Ten moves later, the Iron Wall froze. He saw it. If he took the pawn, it was a stalemate. If he moved his Rook to keep the check, Elias would simply cycle back. The "Iron Wall" began to crack. He checked his clock—two minutes left. He checked the board—infinity.

By all standard logic, it was over. Elias should have tipped his King and walked into the night. But he had spent the last year obsessed with a single, dusty volume: Winning Endgame Knowledge in One Volume . He remembered page 142—the "impossible" draw.

Elias moved his King to the edge, a move that looked like a blunder. The Iron Wall smirked, his hand hovering over his Rook for the killing blow. He checked Elias, driving the King into the corner. It was a classic trap—or so the crowd thought.

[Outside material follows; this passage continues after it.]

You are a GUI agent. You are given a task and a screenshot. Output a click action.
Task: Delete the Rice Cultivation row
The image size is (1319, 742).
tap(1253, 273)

The fluorescent lights of the tournament hall hummed, a sharp contrast to the suffocating silence at Table 4. Elias, a grandmaster in all but title, stared at the board. Across from him sat the "Iron Wall," a man who hadn't lost a game in three years.

Ten moves later, the Iron Wall froze. He saw it. If he took the pawn, it was a stalemate. If he moved his Rook to keep the check, Elias would simply cycle back. The "Iron Wall" began to crack. He checked his clock—two minutes left. He checked the board—infinity.

By all standard logic, it was over. Elias should have tipped his King and walked into the night. But he had spent the last year obsessed with a single, dusty volume: Winning Endgame Knowledge in One Volume . He remembered page 142—the "impossible" draw.

Elias moved his King to the edge, a move that looked like a blunder. The Iron Wall smirked, his hand hovering over his Rook for the killing blow. He checked Elias, driving the King into the corner. It was a classic trap—or so the crowd thought.

The fluorescent lights of the tournament hall hummed, a sharp contrast to the suffocating silence at Table 4. Elias, a grandmaster in all but title, stared at the board. Across from him sat the "Iron Wall," a man who hadn't lost a game in three years.